As major firms including Toll Holdings and Heat Group found to their dismay, double-extortion threats were often followed through—and they became much more common, with 40% of respondents to a recent VMware Security Business Unit survey flagged the technique as the most-observed new ransomware technique during 2020.

Australian companies following the guidance of the CSIAC, which recommends that they never pay ransomware criminals, suggests that the country’s business community has not yet seen its last major dump of sensitive data.

“This is not an isolated event,” VMWare Security Business Unit head of cybersecurity strategy Tom Kellermann said. “With COVID-19 catalysing digital transformation and a shift to cloud services, these sorts of attacks will only increase in frequency. Organizations have to realize that it’s no longer simply about whether breaches along their supply chains can be leveraged to attack them, but whether they themselves can be used to attack their customers.”

A framework for fighting ransomware

Such concerns permeate the CSIAC report, which emerged just weeks after opposition ministers Kristina Keneally and Tim Watts—deputy labor leader in the Senate and shadow assistant minister for cybersecurity, respectively, among other responsibilities—released a white paper calling for the Morrison government to formalise a national ransomware strategy.

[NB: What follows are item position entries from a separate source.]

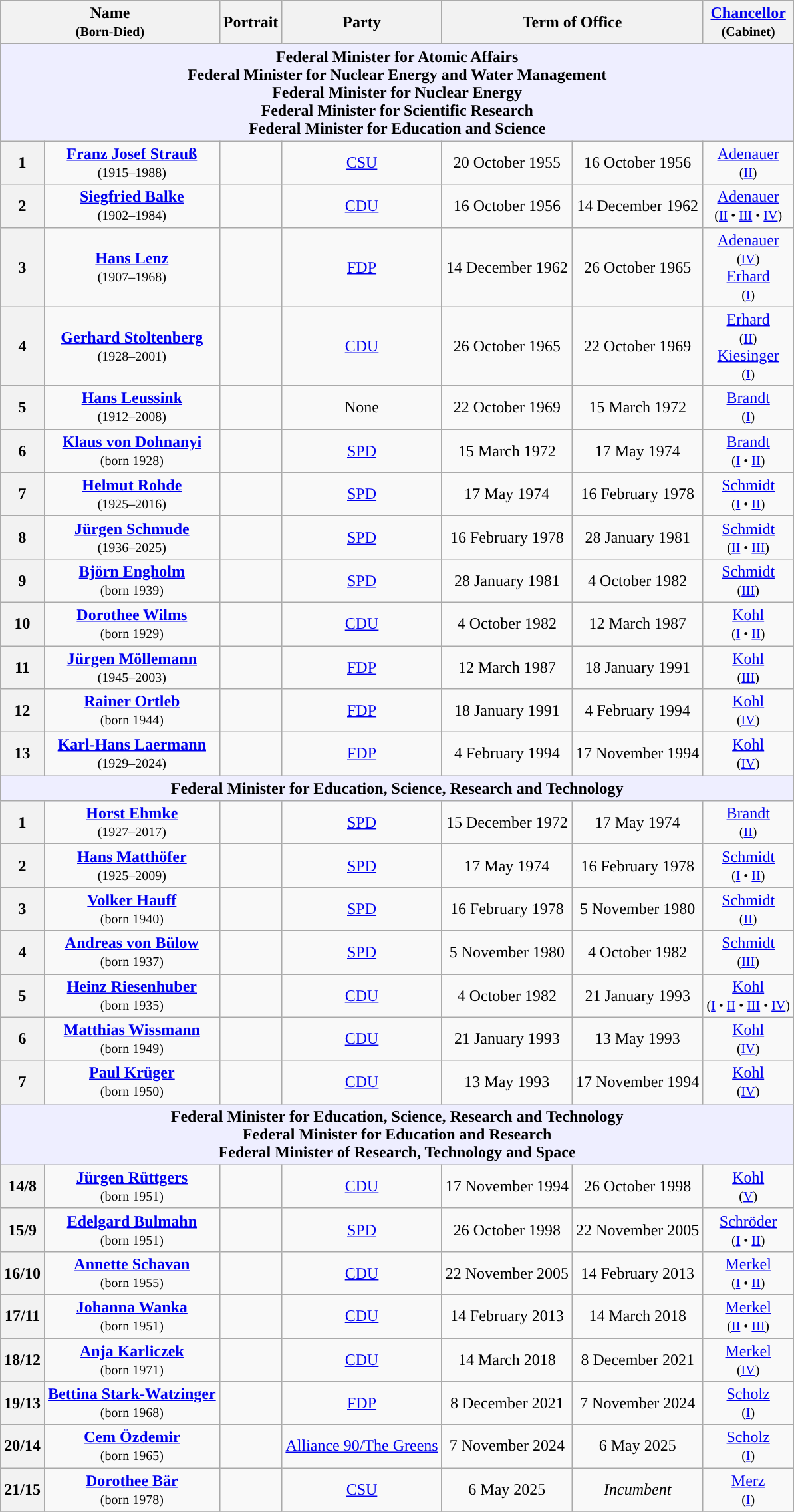
Adenauer(IV)Erhard(I) (749, 267)
Jürgen Schmude(1936–2025) (132, 537)
Adenauer(II) (749, 162)
Name(Born-Died) (110, 23)
Hans Matthöfer(1925–2009) (132, 866)
Brandt(II) (749, 822)
Dorothee Wilms(born 1929) (132, 624)
Federal Minister for Education, Science, Research and Technology (398, 788)
Hans Lenz(1907–1968) (132, 267)
18/12 (23, 1359)
8 (23, 537)
Paul Krüger(born 1950) (132, 1081)
Erhard(II)Kiesinger(I) (749, 346)
Merkel(I • II) (749, 1273)
Volker Hauff(born 1940) (132, 908)
19/13 (23, 1403)
Björn Engholm(born 1939) (132, 580)
Merkel(II • III) (749, 1315)
Brandt(I • II) (749, 451)
Helmut Rohde(1925–2016) (132, 493)
15/9 (23, 1229)
Horst Ehmke(1927–2017) (132, 822)
Franz Josef Strauß(1915–1988) (132, 162)
Party (362, 23)
Johanna Wanka(born 1951) (132, 1315)
Annette Schavan(born 1955) (132, 1273)
Edelgard Bulmahn(born 1951) (132, 1229)
16/10 (23, 1273)
Matthias Wissmann(born 1949) (132, 1039)
12 (23, 710)
Adenauer(II • III • IV) (749, 206)
Dorothee Bär(born 1978) (132, 1490)
Schmidt(II) (749, 908)
None (362, 407)
Schmidt(II • III) (749, 537)
Incumbent (638, 1490)
15 December 1972 (507, 822)
Anja Karliczek(born 1971) (132, 1359)
14/8 (23, 1186)
13 (23, 754)
Term of Office (572, 23)
Heinz Riesenhuber(born 1935) (132, 995)
21/15 (23, 1490)
20 October 1955 (507, 162)
Klaus von Dohnanyi(born 1928) (132, 451)
Hans Leussink(1912–2008) (132, 407)
Schröder(I • II) (749, 1229)
Cem Özdemir(born 1965) (132, 1446)
Kohl(I • II) (749, 624)
Kohl(I • II • III • IV) (749, 995)
Siegfried Balke(1902–1984) (132, 206)
Karl-Hans Laermann(1929–2024) (132, 754)
Gerhard Stoltenberg(1928–2001) (132, 346)
Portrait (251, 23)
Andreas von Bülow(born 1937) (132, 952)
9 (23, 580)
Brandt(I) (749, 407)
Chancellor(Cabinet) (749, 23)
Merz(I) (749, 1490)
Jürgen Möllemann(1945–2003) (132, 666)
Alliance 90/The Greens (362, 1446)
Merkel(IV) (749, 1359)
Bettina Stark-Watzinger(born 1968) (132, 1403)
10 (23, 624)
Rainer Ortleb(born 1944) (132, 710)
11 (23, 666)
Kohl(V) (749, 1186)
20/14 (23, 1446)
Kohl(III) (749, 666)
Jürgen Rüttgers(born 1951) (132, 1186)
17/11 (23, 1315)
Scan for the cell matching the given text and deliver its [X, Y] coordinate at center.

The “combination of organisational innovation and international impunity has significantly increased the scale and severity of ransomware attacks over the past 12 months,” that report noted, warning that “the consensus amongst industry professionals is that the problem has become significantly worse since this analysis was done.”

Part of that escalation has come through the ongoing Hafnium https://www.csoonline.com/article/3610454/how-to-patch-exchange-server-for-the-hafnium-attack.htmlhas been chained with other vulnerabilities to facilitate new attack vectors including the dispersal of ransomware such as DearCry.

Government bodies have “a range of policy tools that only it can deploy” to clamp down on further ransomware attacks, the report noted, calling for a mechanism “designed to reduce the attractiveness of Australian targets in the eyes of cybercriminals. … It should pursue a range of initiatives designed to increase the costs of mounting campaigns against Australian organisations and to reduce the returns that are realised from such campaigns … to create the perception in the minds of attackers that Australian targets are not worth the effort.”

The CSIAC’s recommendations follow similar lines, offering companies guidance on a range of factors including the impact of weak controls, outdated software, and ‘strong foundational controls’; the legality of ransomware payments; the question of whether broader adoption of cyber insurance is increasing ransomware attack frequency; and, in a nod to increasing onus from ever-tighter governance measures, the role and obligations of directors and disclosure obligations placed on listed companies.

“Organisations cannot afford to be complacent,” the guide noted, offering numerous case studies from the ACSC’s recent investigation work and warning that continued acceleration of ransomware attacks at current rates will hit Australia’s GDP by $86 billion in net present value terms over the next decade.

“The good news,” Dutton said, “is that many ransomware attacks can be avoided by implementing basic cybersecurity controls, and I urge businesses to take the time to review the advisory committee’s advice.”